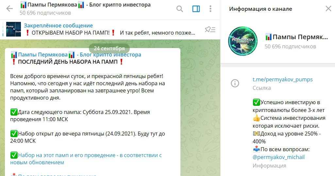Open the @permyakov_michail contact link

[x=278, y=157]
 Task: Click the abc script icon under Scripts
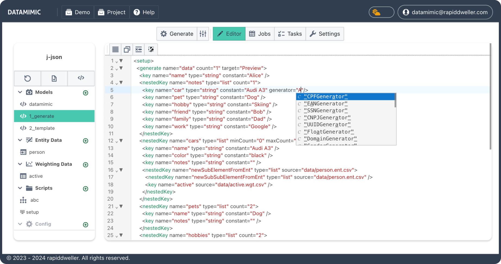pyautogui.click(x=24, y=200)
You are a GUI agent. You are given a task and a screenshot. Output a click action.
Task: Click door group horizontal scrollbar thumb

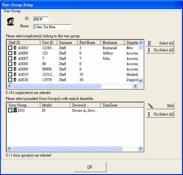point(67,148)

...

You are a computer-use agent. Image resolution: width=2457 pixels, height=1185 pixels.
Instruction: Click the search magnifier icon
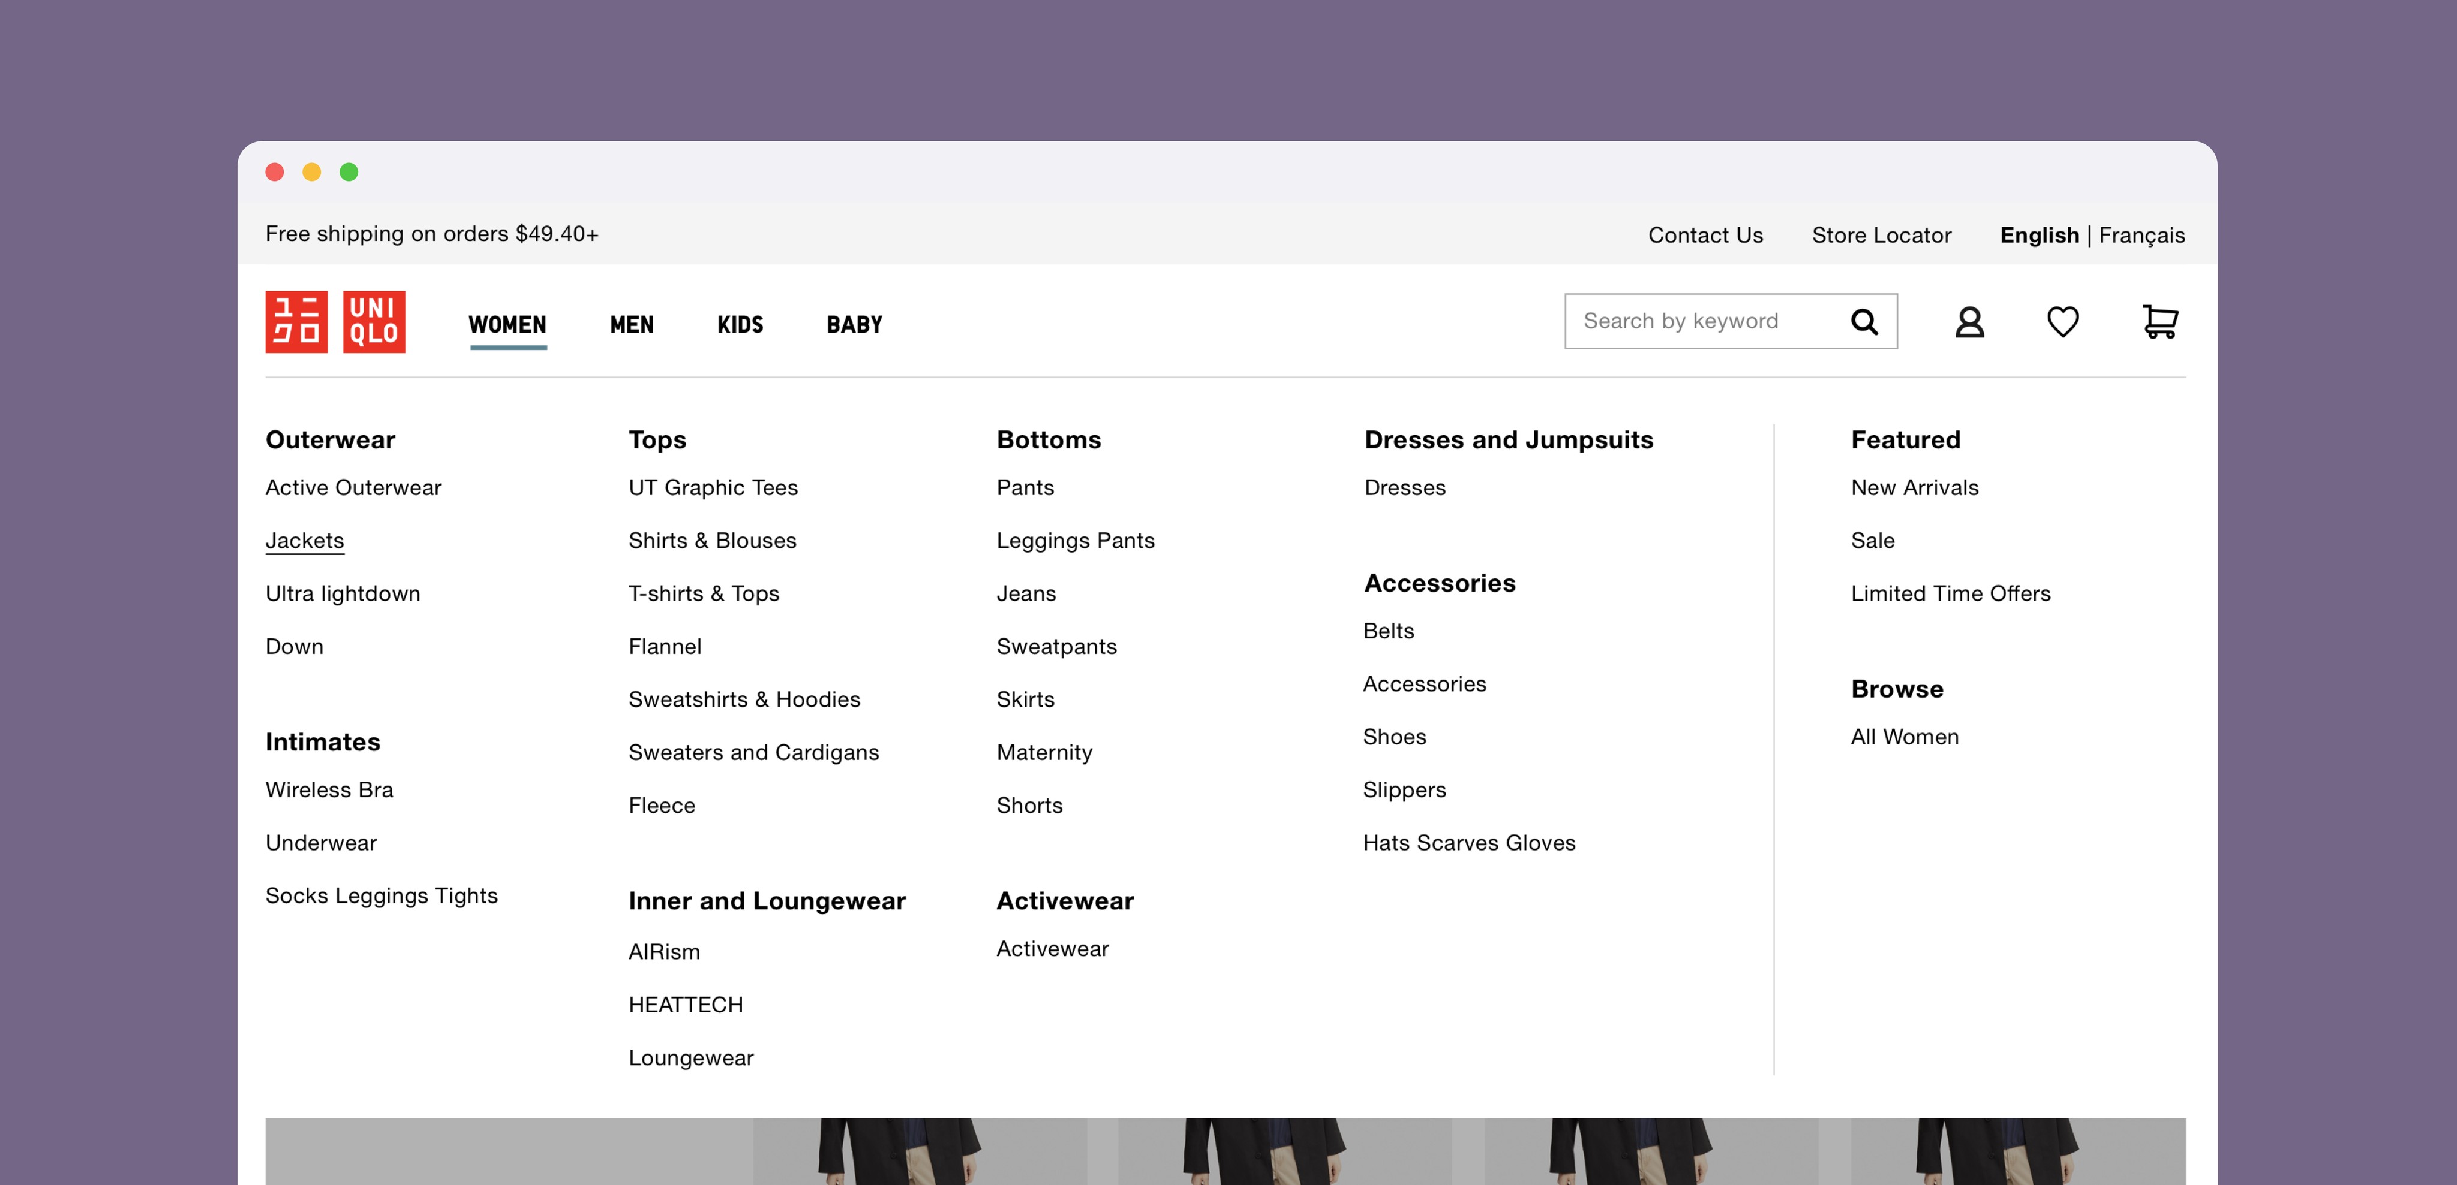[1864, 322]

THE EXERCISE: Reproduce everything from the line containing "You are a computer-use" down to the line containing "[1864, 322]", swapping "magnifier" for "magnifying glass" and keeping the rest unchanged. Omit the pictures from your answer.

FINAL RESULT:
You are a computer-use agent. Image resolution: width=2457 pixels, height=1185 pixels.
Instruction: Click the search magnifying glass icon
[1864, 322]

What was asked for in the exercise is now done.